Fans of “Jeopardy!” have seen history-in-the-making with Matt Amodio and his impressive multi-category sweeps. He now sits only behind Ken Jennings with the second-longest streak (38 consecutive games) in all of the show’s 38 seasons. And it’s clear that Amodio knows his stuff from obscure presidential facts to geography, but there’s something fans might not know about the whiz. Apparently, he’s a musical theatre buff, too. Well, sort of.

Unfortunately, Broadway lost one of its greatest minds to date earlier today. Famed lyricist and composer Stephen Sondheim passed away at his Connecticut home at the age of 91. Known for works like “Sweeney Todd” and “West Side Story,” most of your favorite musicals can be attributed to his brilliant work. His connection to Matt Amodio comes from an earlier appearance of Amodio on “Jeopardy!” and the fact that one pesky Broadway clue almost changed the entire trajectory of the show.

‘Jeopardy!’ Champ Matt Amodio Shares an Inside Joke With Fans on Twitter

“Jeopardy!” champ Matt Amodio is known for his satirical humor on social media, especially when it comes to his Twitter page. This is the tweet he shared earlier this afternoon following news of Stephen Sondheim’s passing:

The joke? Stephen Sondheim didn’t compose Cats, though he did share a birthday with its composer. Actually, Sondheim didn’t have anything to do with the production. At the surface, it might even appear to be a joke in bad taste. Upon further review, however, it’s actually a reference to a moment that could have ruined Amodio’s legendary streak on “Jeopardy!” before it even started.

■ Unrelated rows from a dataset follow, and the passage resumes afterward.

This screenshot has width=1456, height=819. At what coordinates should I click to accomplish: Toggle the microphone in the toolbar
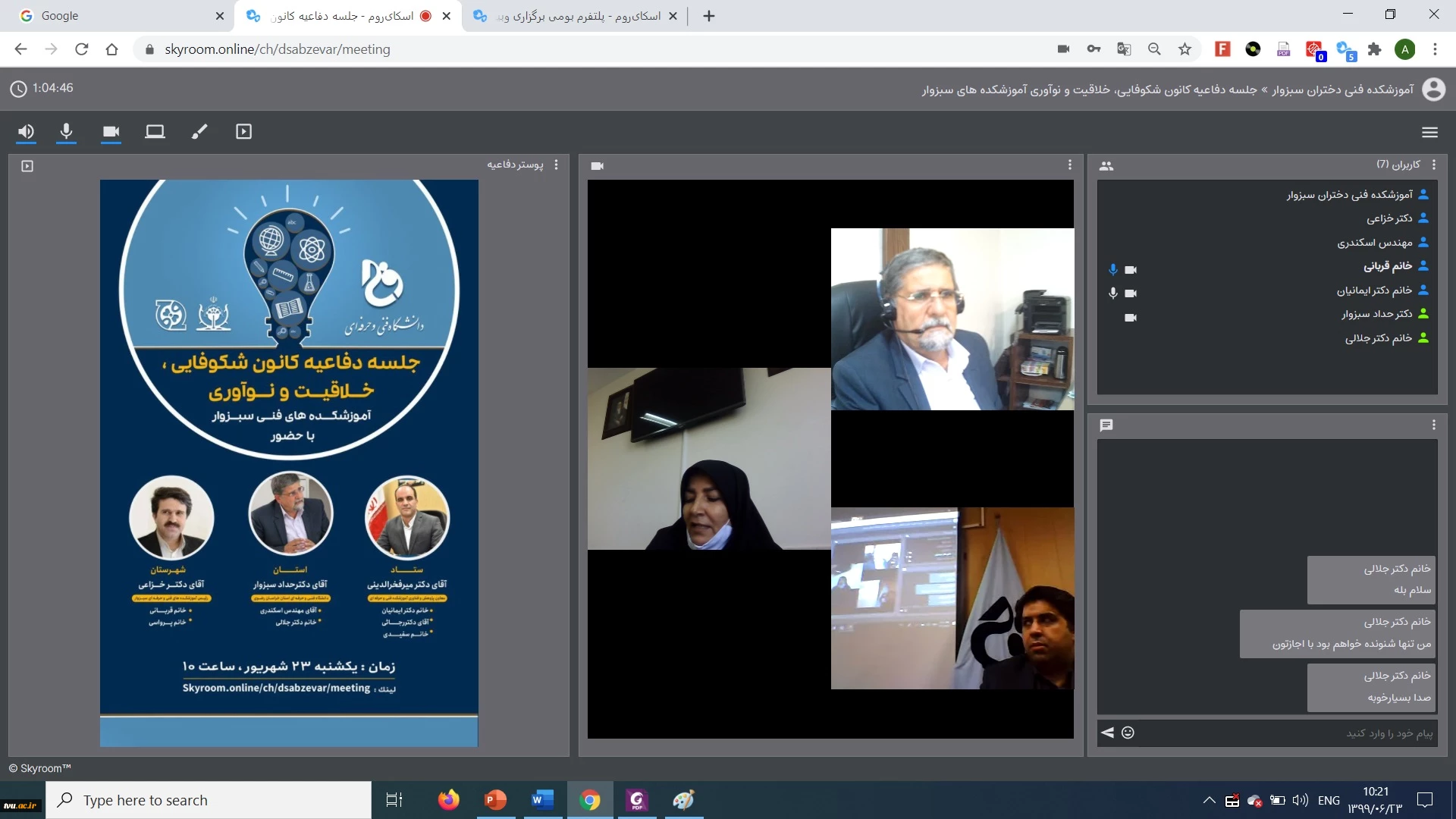click(67, 132)
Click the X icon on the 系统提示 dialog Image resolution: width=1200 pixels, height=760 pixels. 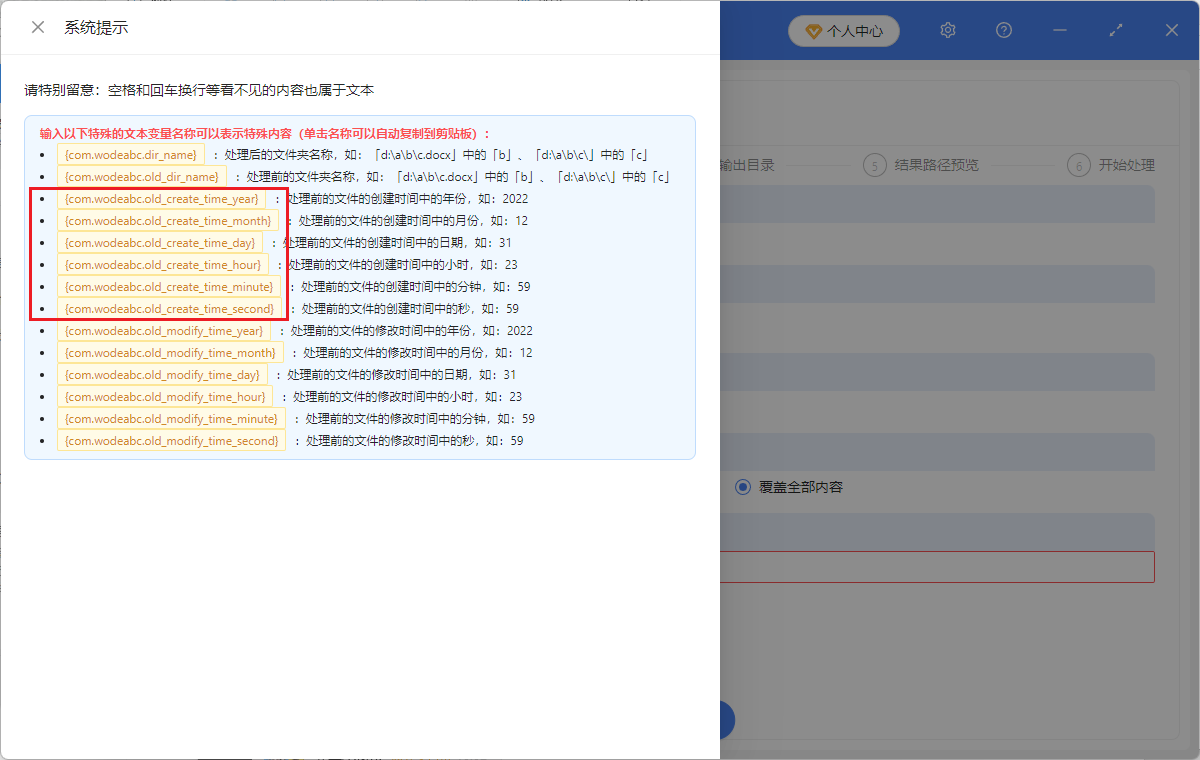coord(37,27)
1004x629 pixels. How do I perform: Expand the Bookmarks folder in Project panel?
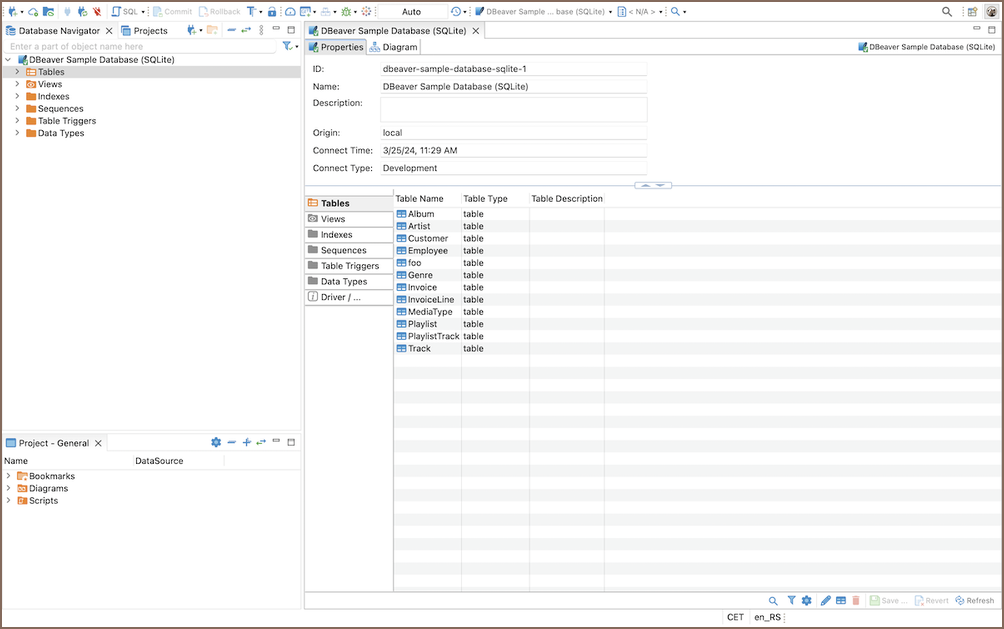pos(8,476)
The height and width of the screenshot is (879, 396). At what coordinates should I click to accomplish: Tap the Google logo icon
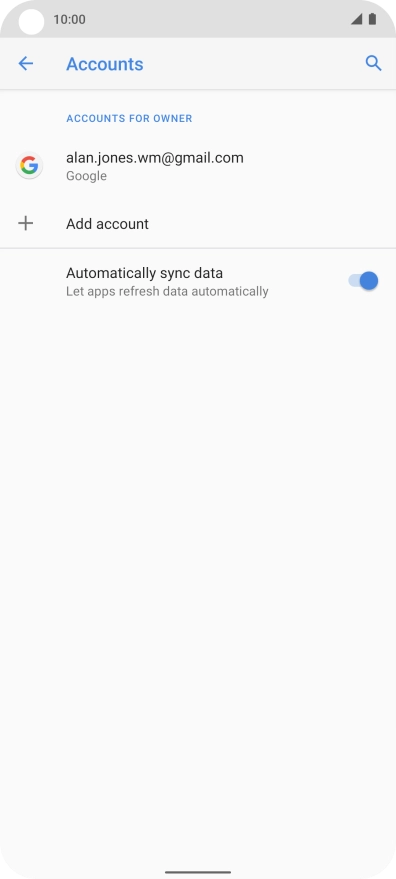(29, 166)
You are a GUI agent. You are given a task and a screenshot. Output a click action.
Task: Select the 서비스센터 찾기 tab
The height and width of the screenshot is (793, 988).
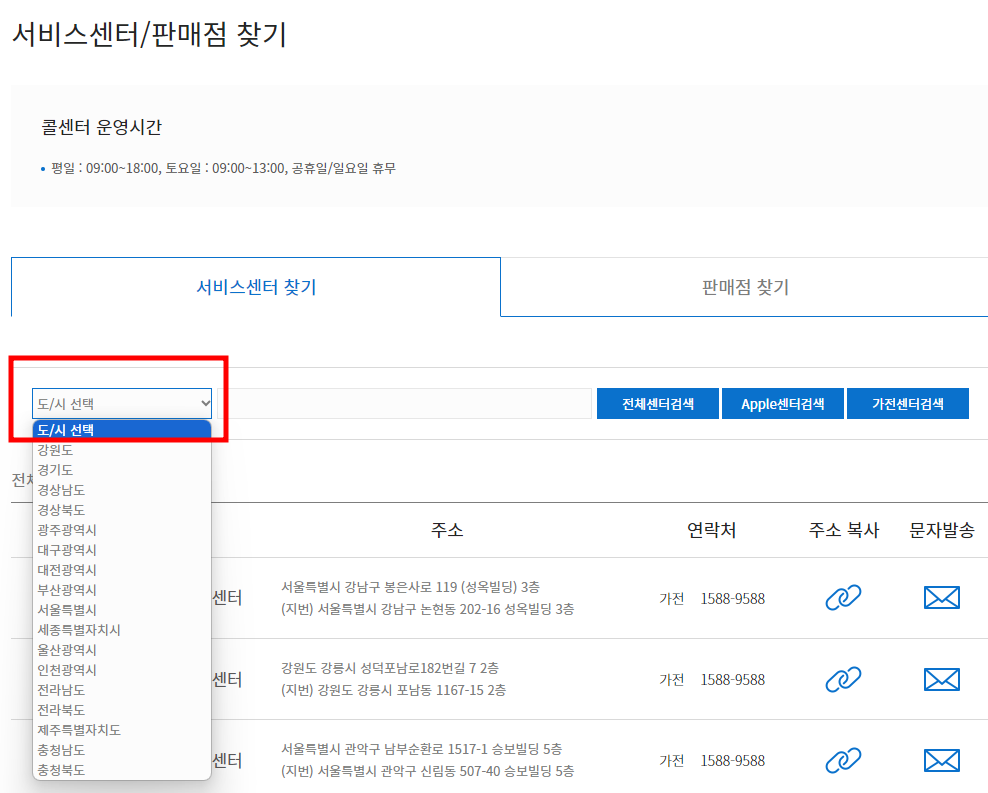[255, 287]
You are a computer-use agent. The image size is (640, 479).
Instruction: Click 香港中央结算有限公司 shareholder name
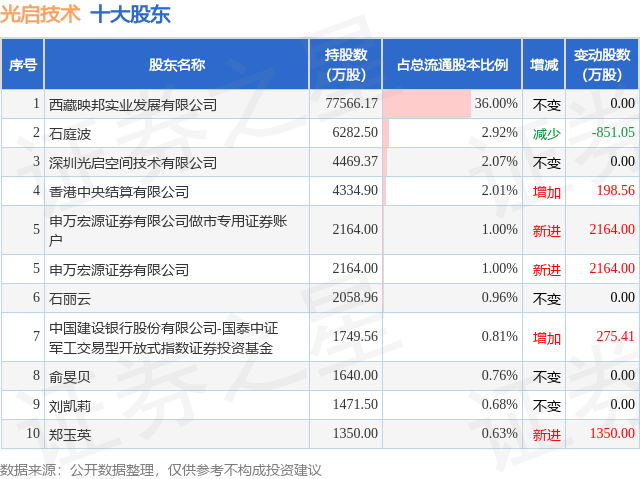coord(118,191)
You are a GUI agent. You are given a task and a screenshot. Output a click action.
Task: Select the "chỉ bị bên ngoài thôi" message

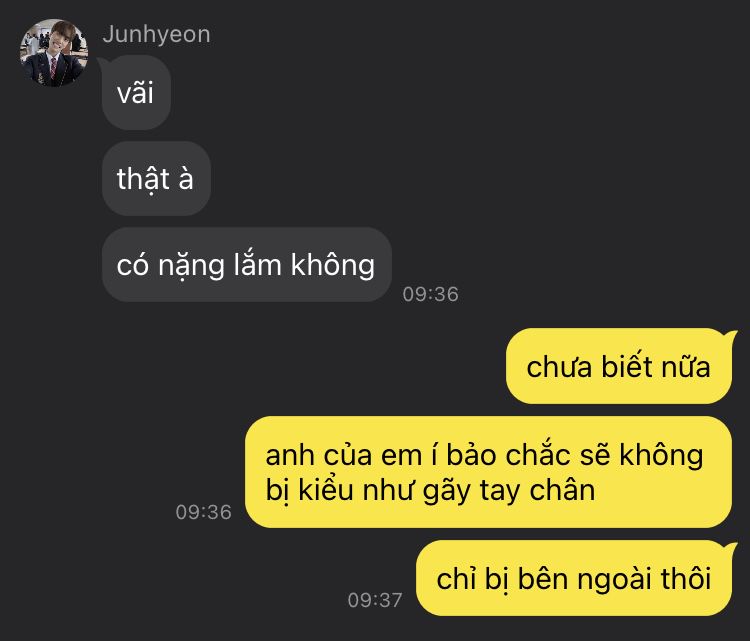click(574, 578)
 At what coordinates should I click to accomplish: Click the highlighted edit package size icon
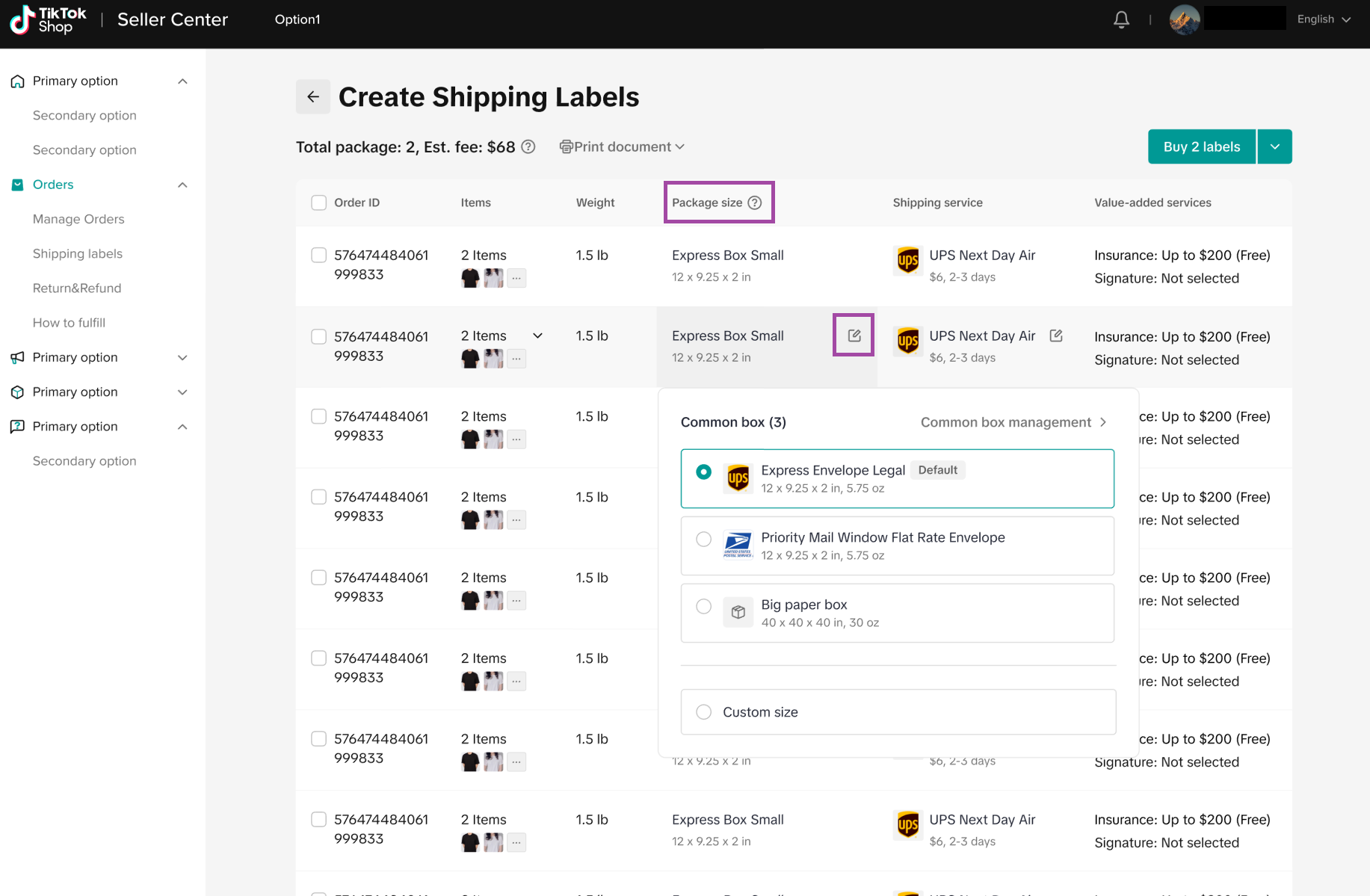[854, 336]
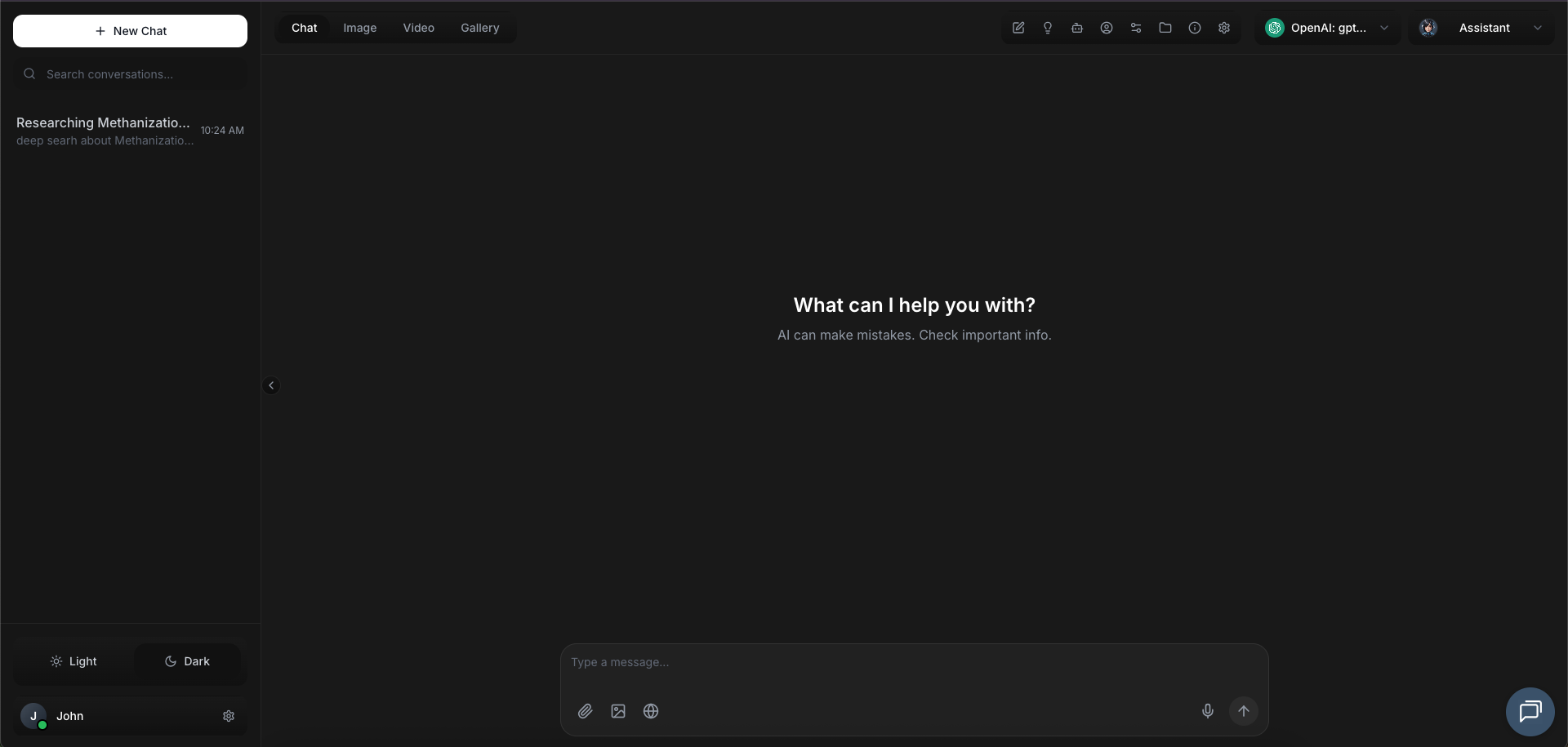Click the New Chat button

pos(130,31)
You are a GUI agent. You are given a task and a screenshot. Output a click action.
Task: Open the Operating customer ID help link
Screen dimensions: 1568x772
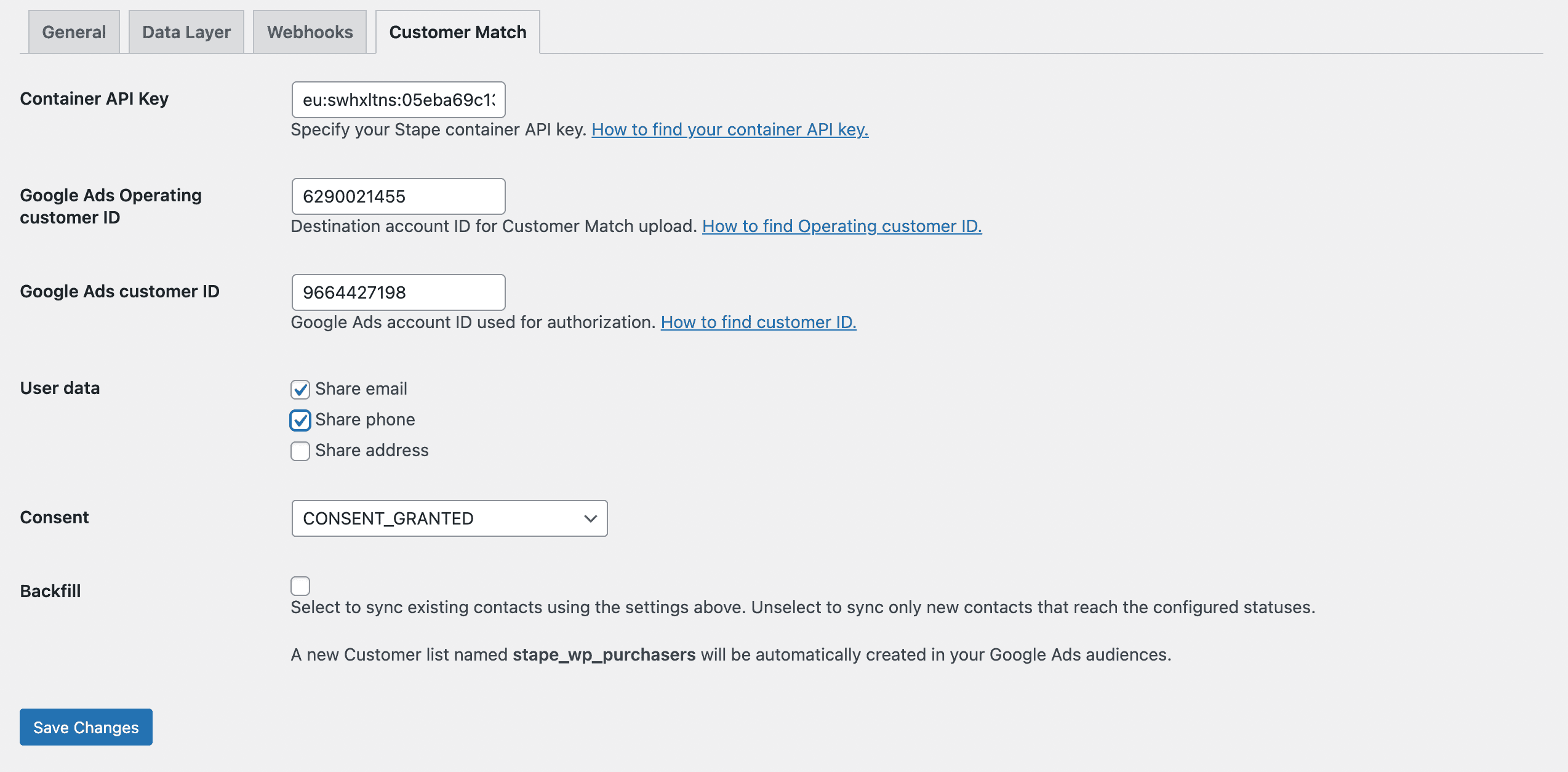[841, 227]
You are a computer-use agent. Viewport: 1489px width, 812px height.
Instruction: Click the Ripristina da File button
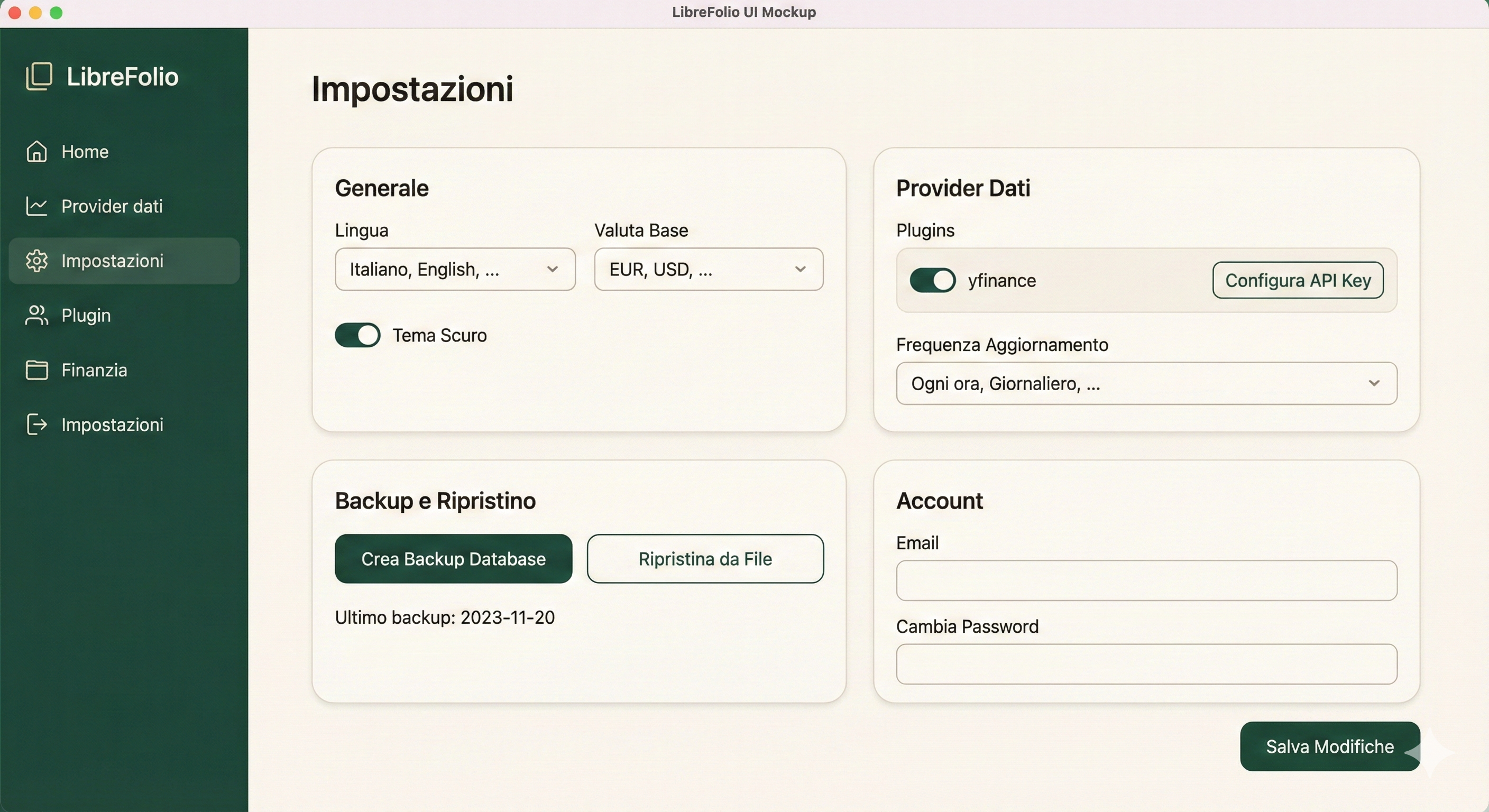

The $400 Question That Changed the Game Show’s Course

Before the Yale graduate student was breaking records with the second-most wins in the history of the game show, one question made all the difference between starting a streak and going home. Amodio found himself struggling against another contestant named Josh. Trailing behind and nearing the end of the game, it didn’t look too good for Amodio.

The final clue before heading into “Final Jeopardy!” was a first-row $400 box. Usually, this means the clues are at a lesser difficulty level than the top-row ones. That wasn’t necessarily the case here, though. The clue stated “This composer’s EGOT includes Tonys for ‘Evita’, ‘Cats’ & ‘Sunset Boulevard.’”

After appearing to struggle, Josh incorrectly buzzed in with “Who is Sondheim?” and lost $400. Matt, on the other hand, decided to remain silent and thus went into “Final Jeopardy!” with the slightest lead. And that’s all it took for him to emerge the victor.

“Who is Andrew Lloyd Webber?” would have been the correct play, so there’s the roundabout joke.